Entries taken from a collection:
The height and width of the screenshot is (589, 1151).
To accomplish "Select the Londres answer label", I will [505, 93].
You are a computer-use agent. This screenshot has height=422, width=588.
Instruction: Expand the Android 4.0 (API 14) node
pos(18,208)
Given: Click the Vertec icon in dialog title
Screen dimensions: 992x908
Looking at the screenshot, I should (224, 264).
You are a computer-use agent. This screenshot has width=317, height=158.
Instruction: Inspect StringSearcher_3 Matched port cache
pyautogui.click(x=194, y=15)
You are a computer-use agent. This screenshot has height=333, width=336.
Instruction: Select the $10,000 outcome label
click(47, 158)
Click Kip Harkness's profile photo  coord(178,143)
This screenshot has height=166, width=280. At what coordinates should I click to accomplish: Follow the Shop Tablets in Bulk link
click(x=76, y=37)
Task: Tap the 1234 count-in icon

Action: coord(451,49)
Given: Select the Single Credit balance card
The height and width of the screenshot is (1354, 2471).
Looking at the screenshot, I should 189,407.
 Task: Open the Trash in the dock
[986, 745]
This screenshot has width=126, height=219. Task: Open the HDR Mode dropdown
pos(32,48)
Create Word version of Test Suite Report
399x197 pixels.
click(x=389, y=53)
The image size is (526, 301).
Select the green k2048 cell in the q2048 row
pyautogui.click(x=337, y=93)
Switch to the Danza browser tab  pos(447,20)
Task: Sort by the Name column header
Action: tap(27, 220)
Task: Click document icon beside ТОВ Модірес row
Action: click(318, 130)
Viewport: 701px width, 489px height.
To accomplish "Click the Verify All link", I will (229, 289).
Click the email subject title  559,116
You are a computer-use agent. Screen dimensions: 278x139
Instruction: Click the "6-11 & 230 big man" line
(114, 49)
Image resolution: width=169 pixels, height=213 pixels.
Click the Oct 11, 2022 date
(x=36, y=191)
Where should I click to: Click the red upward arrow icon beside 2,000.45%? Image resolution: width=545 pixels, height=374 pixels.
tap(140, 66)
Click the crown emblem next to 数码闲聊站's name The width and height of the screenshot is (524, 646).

## Work task
Which lines of the data contain the string "computer"? Copy each of them.

## Output of the task
You are a computer-use agent. This screenshot has height=422, width=588.
You are a computer-use agent. This screenshot has width=317, height=158.
You are a computer-use agent. This screenshot has height=333, width=336.
You are a computer-use agent. Screen dimensions: 278x139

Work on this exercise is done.